2019 · Yamasaki — Effects of hydrogen-rich water in a rat model of polycystic kidney disease.
Super-Abstract
In PCK rats — a rodent model of polycystic kidney disease — drinking hydrogen-rich water did not significantly reduce cyst growth compared to plain water when consumed in equivalent volumes. High-volume fluid intake (regardless of H₂ content) slightly reduced kidney-to-body-weight ratio, but H₂ showed no additional benefit over water alone in this experimental design. The authors suggest that altered delivery method or duration might yield different results. (PLOS ONE, 2019.)
Commentary
This is a notable study precisely because its primary outcome was negative or null for the H₂ hypothesis. The rationale behind it was sound: vasopressin suppression through high fluid intake is known to slow cyst progression, and H₂ has documented anti-oxidative properties relevant to kidney injury. The team therefore tested whether H₂-rich high-volume water would outperform plain high-volume water. It did not — the cross-sectional cyst area ratio was statistically indistinguishable across all four groups. Interestingly, H₂ water without added sugar actually increased kidney weight relative to the high-volume plain-water groups, a counterintuitive signal the paper does not fully explain. The honest acknowledgment that the study did not show a significant H₂-specific effect is scientifically valuable. Confounding factors include the relatively short 10-week observation window and the use of a genetic rat model that may not mirror the heterogeneity of human PKD.
Key quotes
- „This experiment showed that the effect of drinking large volumes of hydrogen-rich water was not significantly different from that of normal water, in terms of preventing an increase in the size of cysts in PCK rats.“ — primary null finding: H₂ water offered no benefit beyond water alone
- „The kidney weights in H and WH were significantly increased in comparison to W.“ — unexpected result: H₂ groups had higher kidney weights than the plain high-volume water group
- „Significant differences might become obvious if we change aspects such as the administration method or administration period.“ — authors' cautious hypothesis for follow-up research
Our assessment
This animal study should be read as a caution against over-generalizing positive H₂ findings to polycystic kidney disease. The result is a null finding for H₂-specific cyst suppression in this specific rodent model. No human data exist for this application. The study is small (n = 40 rats, 10 per group) and short (10 weeks). The null result does not conclusively disprove an effect — design limitations (dose, timing, route) leave room for future study — but it does demonstrate that H₂ is not universally effective in every oxidative-stress-related disease model.
Study design
- Type: preclinical randomized animal study · Model: PCK rats (polycystic kidney disease model), n = 40 (4 groups of 10), ages 5–15 weeks · H₂ delivery: ad-libitum hydrogen-rich water (with or without sugar additive to increase volume)
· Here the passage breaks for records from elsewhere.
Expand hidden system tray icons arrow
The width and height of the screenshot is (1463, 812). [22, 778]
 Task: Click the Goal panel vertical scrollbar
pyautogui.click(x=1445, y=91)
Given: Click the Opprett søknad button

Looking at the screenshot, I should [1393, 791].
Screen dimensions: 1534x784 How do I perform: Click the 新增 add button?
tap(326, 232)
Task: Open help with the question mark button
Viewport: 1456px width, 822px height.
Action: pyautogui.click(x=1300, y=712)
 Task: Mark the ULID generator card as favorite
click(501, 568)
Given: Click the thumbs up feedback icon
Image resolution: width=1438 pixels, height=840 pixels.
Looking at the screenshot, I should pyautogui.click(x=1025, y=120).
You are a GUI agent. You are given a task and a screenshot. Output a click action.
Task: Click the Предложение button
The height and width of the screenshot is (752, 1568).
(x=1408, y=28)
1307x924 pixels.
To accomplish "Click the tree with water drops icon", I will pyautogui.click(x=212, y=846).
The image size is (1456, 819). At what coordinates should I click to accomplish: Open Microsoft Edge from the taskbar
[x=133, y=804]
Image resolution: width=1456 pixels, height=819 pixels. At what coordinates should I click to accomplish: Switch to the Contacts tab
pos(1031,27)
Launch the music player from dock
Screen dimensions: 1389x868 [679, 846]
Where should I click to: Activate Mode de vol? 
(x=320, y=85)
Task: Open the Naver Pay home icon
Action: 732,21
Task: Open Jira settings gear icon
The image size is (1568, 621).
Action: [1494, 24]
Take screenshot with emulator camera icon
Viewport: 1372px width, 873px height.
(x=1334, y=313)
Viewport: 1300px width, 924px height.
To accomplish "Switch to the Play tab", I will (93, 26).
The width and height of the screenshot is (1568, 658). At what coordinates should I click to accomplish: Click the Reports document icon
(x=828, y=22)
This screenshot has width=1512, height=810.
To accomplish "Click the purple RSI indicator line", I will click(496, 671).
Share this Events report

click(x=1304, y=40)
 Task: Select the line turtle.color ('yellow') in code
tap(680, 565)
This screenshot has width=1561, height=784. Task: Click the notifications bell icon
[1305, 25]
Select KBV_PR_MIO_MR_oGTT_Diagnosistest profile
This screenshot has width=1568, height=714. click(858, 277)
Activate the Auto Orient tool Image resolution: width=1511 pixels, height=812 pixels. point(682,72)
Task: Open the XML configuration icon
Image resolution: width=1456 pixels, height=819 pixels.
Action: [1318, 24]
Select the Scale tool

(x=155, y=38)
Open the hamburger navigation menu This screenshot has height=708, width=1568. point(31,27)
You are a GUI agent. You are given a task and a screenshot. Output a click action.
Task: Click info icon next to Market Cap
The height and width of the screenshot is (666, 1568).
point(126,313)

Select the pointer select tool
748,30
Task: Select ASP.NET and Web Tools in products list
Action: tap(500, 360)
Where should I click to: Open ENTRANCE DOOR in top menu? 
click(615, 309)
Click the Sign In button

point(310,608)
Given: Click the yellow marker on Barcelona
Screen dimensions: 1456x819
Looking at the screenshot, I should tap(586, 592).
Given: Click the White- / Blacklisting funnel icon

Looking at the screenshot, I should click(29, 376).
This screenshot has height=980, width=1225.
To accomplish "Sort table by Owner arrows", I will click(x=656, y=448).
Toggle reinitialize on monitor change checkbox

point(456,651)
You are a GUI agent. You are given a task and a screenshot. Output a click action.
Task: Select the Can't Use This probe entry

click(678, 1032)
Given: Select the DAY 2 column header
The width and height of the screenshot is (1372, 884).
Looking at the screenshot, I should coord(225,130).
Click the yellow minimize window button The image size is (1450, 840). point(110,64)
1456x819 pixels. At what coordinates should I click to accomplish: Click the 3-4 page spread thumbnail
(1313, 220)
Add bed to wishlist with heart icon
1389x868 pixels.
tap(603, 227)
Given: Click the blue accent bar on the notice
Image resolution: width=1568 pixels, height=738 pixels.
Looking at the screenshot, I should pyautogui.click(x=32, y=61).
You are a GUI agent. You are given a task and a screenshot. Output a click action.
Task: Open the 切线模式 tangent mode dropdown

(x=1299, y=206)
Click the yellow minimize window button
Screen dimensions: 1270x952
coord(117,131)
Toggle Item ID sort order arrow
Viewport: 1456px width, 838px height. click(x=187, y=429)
- Result: no significant difference in cross-sectional cyst-to-total-kidney-area ratio across all four groups; kidney weight per body weight modestly lower in high-volume water group (W) vs. control; H₂ groups showed unexpectedly higher kidney weights vs. W; serum creatinine unchanged across groups
Abstract
Various factors are considered to be mechanisms of the increase in the sizes of cysts in patients with polycystic kidney disease. Vasopressin is one of the causes, and drinking large volumes of water shows an effect of suppressing an increase in cysts. On the other hand, it is known that hydrogen-rich water reduces oxidative stress and has a good effect on kidney injury. We examined whether drinking large volumes of hydrogen-rich water affected the increase in the sizes of cysts. Forty 5-week-old PCK rats were randomly assigned to four groups: C(Control), purified water; W(Water), water with sugar; H(Hydrogen), hydrogen-rich water; WH(Water+Hydrogen), hydrogen-rich water with sugar. They consumed water from 5 to 15 weeks of age. The intake of water in the groups in which sugar was added to the water (W, WH) significantly increased in comparison to C, but there was no significant change in the serum Creatinine concentration. The kidney weight per body weight in W was significantly decreased in comparison to C. The kidney weights in H and WH were significantly increased in comparison to W. There were no significant differences in the ratio of the cross-sectional area of the cysts to the whole area among the groups. This experiment showed that the effect of drinking large volumes of hydrogen-rich water was not significantly different from that of normal water, in terms of preventing an increase in the size of cysts in PCK rats. However, some papers acknowledge the influence of hydrogen water. Significant differences might become obvious if we change aspects such as the administration method or administration period.